DIRECTIONS FOR THIS TASK: The reply should reproduce every line of the data below word for word, minus any images.
[INFORMATION — start]
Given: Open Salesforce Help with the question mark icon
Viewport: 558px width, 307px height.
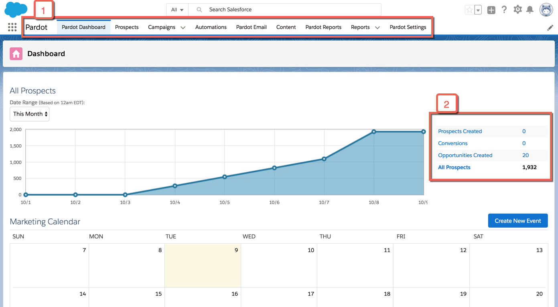Looking at the screenshot, I should (504, 9).
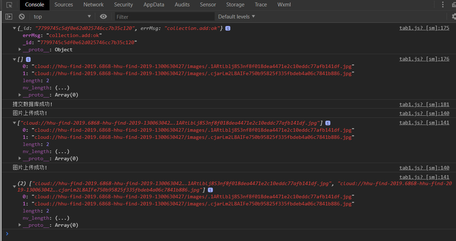Open the 'top' JavaScript context dropdown
456x241 pixels.
point(62,16)
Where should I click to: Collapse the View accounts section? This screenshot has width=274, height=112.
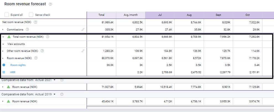click(3, 44)
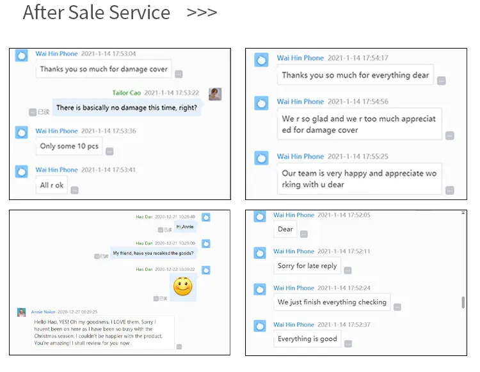The height and width of the screenshot is (372, 480).
Task: Click Tailor Cao's profile photo
Action: coord(215,94)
[INFORMATION — finish]
YOUR SOLUTION:
Given: Open Salesforce Help with the question mark icon
Viewport: 558px width, 307px height.
Looking at the screenshot, I should (504, 9).
Open the 'top' JavaScript context dropdown
456x241 pixels.
point(62,16)
Where should I click to: Collapse the View accounts section? This screenshot has width=274, height=112.
click(3, 44)
The height and width of the screenshot is (372, 480).
Task: Click Tailor Cao's profile photo
Action: coord(215,94)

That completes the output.